How significant is 2GB increase of blazegraph index?

I think before talking about bytes you need a use case, what is the use case here? As we mentioned earlier the GLAM folks care about human pageviews (real eye balls) on media files and pages, both cases are (and will be better) satisfied by existing analytics APIs. What is the use CASE for this request?

This is not about disk size, or number of bytes, it is about adding complexity to a system that already isn't stable. As @Nuria was saying, if we go back to a use case, we might find a way to provide a solution. I'm pretty sure that WDQS isn't the solution here.

One clear use case for Wikimedia editors who aren't coder but who can write/modify SPARQL queries is to sort and filter Petscan and Listeria results.

Most query results sets meant for human consumption would benefit from having the results sorted by pageviews. Needing to filter for a certain level of prominence is very common, and using the API isn't a workable solution for most people who would benefit from this.

@Nuria WDQS is currently used by the GLAM community to create queries that are beyond the scope of existing tools for a specific purpose as mentioned above. Page views for Wikidata items as well as page views for media files and articles linked to Wikidata items, selectable by time, would enable us to communicate the impact of our projects and efforts to institutional stakeholders. I don't have the technical know-how to debate the pros and cons between a WDQS based and an API based solution. I think @Zache made a great point - in the end what matters most is a decent usability for the non-tech-savvy user. From my perspective the best approach for highly individualised page view queries remains unclear. Are pagepiles a suitable approach for this problem? Can they be churned through the API?
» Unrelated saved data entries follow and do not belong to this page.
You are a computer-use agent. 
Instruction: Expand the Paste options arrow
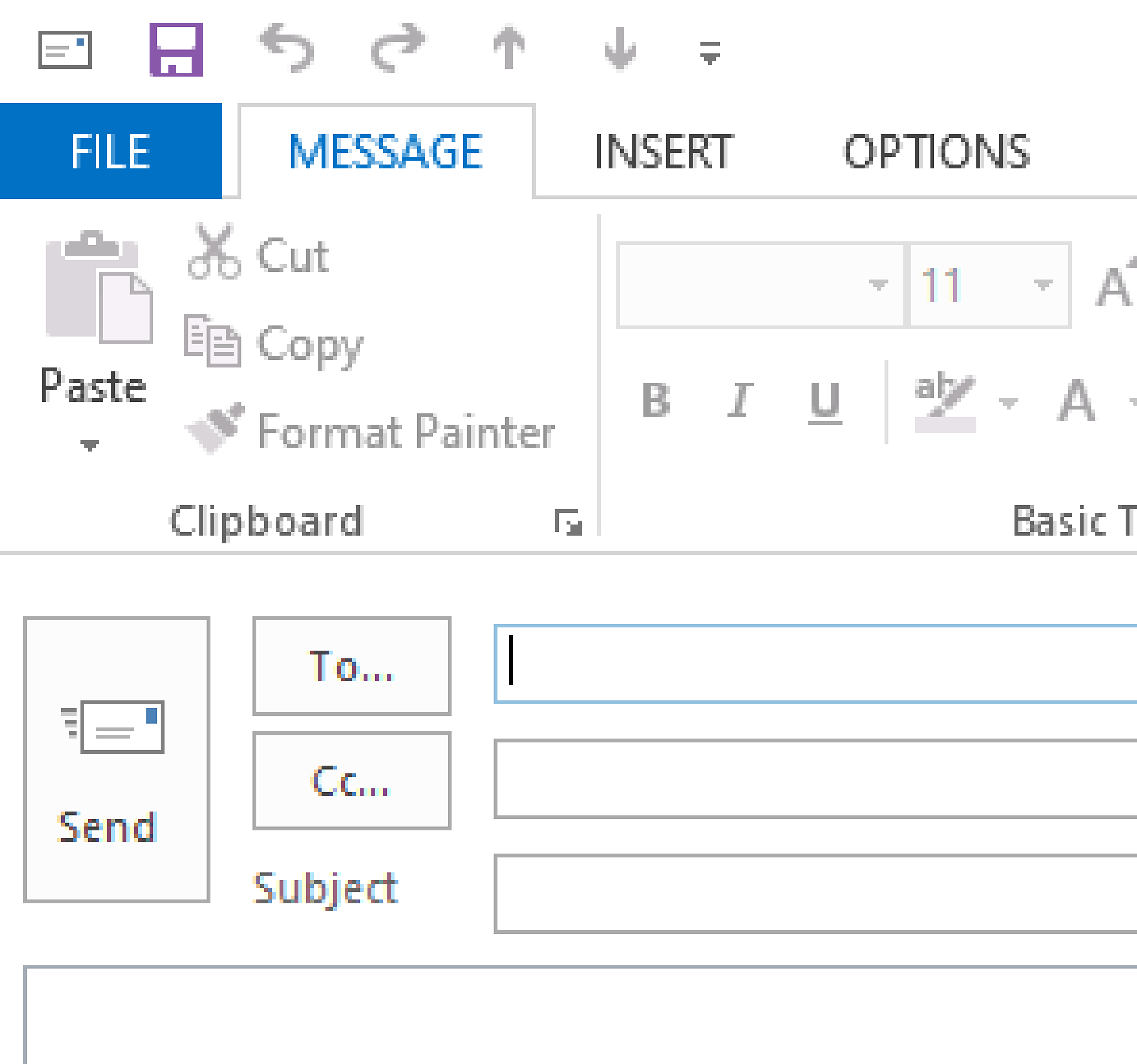click(90, 445)
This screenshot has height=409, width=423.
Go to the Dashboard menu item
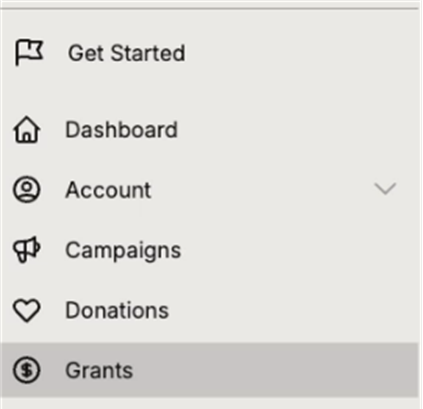pyautogui.click(x=121, y=130)

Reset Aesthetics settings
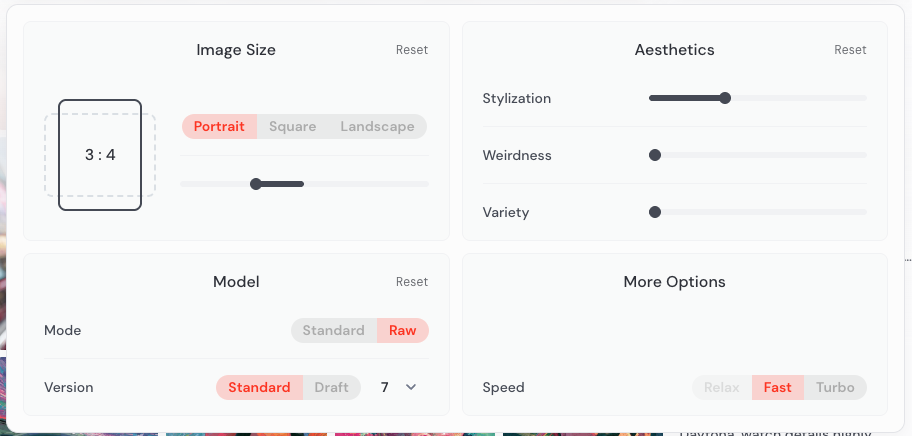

Ordering by relevancy is a good use case. But I believe relevancy is about more than page views. We have T143424 to come up with a good measure for relevancy that can be used in queries as well.

Perhaps the QRank signal might be helpful here? The signal is computed in the Wikimedia cloud infrastructure (Toolforge) and gets periodically refreshed. It’s just aggregated pageviews, but I found it pretty useful in my own projects, which is why I contributed it to Toolforge.